= Beginning of Section =

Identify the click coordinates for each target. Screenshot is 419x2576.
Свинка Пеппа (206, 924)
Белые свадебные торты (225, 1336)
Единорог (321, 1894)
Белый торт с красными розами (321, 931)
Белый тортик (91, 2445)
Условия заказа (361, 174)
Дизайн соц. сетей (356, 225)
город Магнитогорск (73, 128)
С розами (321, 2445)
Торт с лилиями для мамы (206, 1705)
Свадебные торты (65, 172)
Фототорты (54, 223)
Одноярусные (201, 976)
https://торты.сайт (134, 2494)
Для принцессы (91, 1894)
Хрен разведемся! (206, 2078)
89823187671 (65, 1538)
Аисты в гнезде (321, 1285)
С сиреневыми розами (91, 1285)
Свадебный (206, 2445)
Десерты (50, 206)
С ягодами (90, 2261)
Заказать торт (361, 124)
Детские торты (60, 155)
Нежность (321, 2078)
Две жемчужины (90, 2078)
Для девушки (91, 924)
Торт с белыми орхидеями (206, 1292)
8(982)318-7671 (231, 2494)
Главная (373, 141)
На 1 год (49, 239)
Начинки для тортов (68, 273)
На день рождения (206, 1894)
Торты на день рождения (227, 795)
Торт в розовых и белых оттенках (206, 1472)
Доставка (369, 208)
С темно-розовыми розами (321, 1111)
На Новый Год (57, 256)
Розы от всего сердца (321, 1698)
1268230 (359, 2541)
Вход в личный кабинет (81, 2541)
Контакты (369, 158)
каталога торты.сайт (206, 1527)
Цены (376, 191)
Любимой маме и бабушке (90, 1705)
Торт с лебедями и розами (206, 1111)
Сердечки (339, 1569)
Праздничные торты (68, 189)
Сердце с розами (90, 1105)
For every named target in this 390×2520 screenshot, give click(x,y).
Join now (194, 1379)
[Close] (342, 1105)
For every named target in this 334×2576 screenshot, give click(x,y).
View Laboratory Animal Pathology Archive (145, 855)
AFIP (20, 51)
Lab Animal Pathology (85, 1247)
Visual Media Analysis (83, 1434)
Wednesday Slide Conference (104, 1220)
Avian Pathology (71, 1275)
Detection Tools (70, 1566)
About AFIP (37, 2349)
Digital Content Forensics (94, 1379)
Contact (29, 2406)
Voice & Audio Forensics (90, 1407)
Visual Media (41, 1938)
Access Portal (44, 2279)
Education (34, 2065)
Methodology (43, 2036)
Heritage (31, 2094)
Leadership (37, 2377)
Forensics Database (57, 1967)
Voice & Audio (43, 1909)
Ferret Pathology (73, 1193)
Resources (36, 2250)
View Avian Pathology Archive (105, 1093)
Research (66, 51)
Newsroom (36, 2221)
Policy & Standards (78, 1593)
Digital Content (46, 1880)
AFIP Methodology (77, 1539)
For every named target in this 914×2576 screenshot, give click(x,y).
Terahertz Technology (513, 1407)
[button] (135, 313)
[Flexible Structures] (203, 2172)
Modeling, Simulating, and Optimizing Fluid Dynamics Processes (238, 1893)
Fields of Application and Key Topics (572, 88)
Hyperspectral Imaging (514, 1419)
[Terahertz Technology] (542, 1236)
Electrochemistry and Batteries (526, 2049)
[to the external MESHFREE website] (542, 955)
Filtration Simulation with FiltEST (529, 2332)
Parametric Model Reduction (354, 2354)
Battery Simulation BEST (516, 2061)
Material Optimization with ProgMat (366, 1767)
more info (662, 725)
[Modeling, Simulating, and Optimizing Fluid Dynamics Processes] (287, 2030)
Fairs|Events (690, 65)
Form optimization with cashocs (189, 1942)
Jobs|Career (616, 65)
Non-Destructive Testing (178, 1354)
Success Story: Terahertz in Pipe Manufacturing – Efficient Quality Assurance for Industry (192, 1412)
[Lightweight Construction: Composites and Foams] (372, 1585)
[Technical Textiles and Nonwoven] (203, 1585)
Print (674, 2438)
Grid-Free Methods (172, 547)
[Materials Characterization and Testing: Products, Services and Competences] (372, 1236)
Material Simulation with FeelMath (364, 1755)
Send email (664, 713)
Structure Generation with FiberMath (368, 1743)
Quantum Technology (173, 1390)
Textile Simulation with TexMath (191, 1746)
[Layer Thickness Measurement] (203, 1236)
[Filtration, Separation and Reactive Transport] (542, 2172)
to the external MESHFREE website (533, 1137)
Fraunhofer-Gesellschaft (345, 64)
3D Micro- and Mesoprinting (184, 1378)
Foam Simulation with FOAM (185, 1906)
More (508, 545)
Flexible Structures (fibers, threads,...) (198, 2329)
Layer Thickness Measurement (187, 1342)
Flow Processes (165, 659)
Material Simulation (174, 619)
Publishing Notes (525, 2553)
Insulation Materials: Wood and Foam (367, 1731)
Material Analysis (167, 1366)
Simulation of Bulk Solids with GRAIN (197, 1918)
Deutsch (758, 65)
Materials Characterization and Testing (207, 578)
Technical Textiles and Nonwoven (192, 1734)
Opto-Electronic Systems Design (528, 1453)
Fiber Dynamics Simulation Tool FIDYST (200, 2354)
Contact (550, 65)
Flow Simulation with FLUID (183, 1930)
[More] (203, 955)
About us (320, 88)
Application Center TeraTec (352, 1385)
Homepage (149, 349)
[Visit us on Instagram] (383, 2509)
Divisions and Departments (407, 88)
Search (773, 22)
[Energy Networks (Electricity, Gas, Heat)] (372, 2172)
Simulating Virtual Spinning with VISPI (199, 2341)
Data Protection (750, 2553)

= End of Section =

■ **Required action**
Go through the data above and copy each line that holds the word "Layer".

■ **Output for this exercise**
[Layer Thickness Measurement] (203, 1236)
Layer Thickness Measurement (187, 1342)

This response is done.